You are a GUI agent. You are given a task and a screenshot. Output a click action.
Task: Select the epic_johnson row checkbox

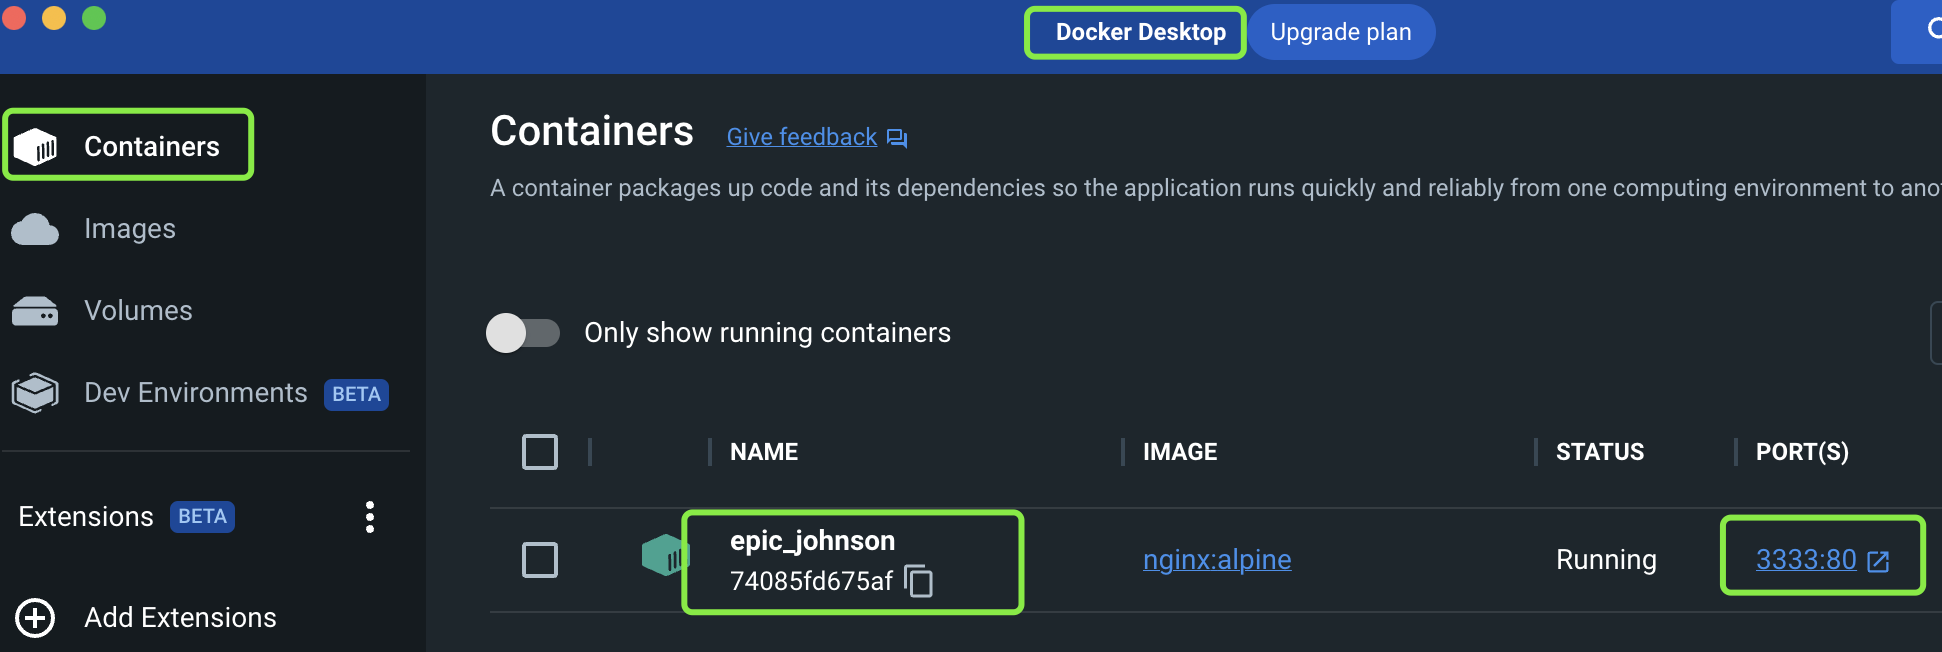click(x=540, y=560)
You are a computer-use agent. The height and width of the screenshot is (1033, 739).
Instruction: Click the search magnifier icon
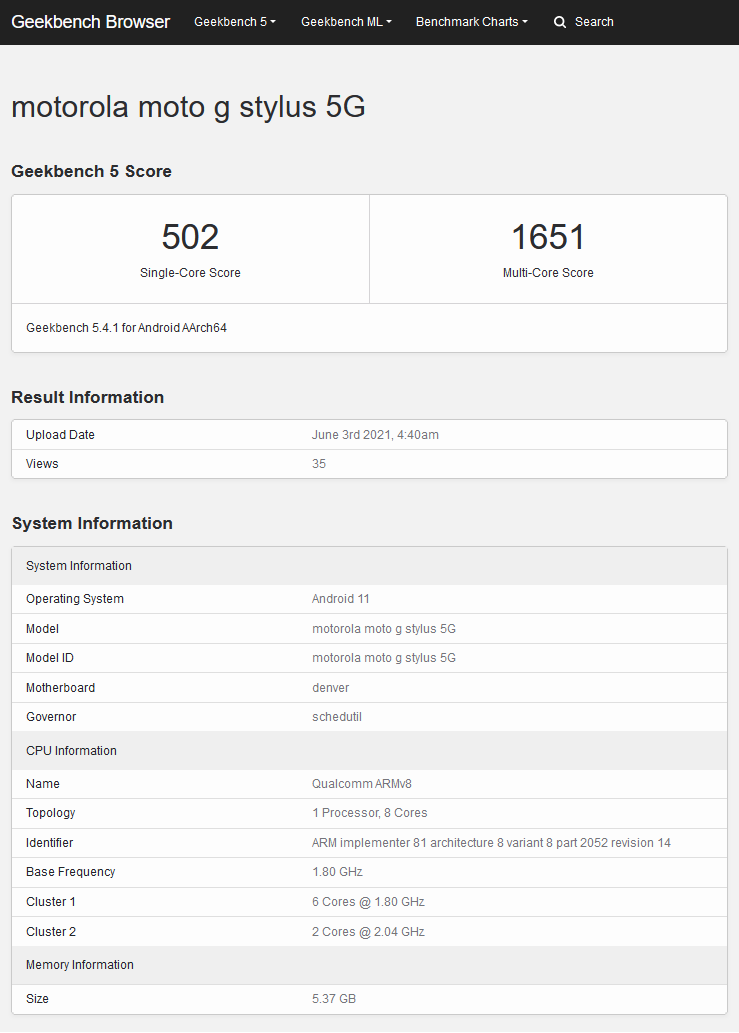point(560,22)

::::

§ **Exercise instructions**:
Reproduce the data above word for word, but leave the images out.

§ **Solution to the problem**:
You are a GUI agent. You are given a task and a screenshot. Output a click action.
Task: Select the epic_johnson row checkbox

click(x=540, y=560)
You are a computer-use agent. The height and width of the screenshot is (1033, 739).
Instruction: Click the search magnifier icon
point(560,22)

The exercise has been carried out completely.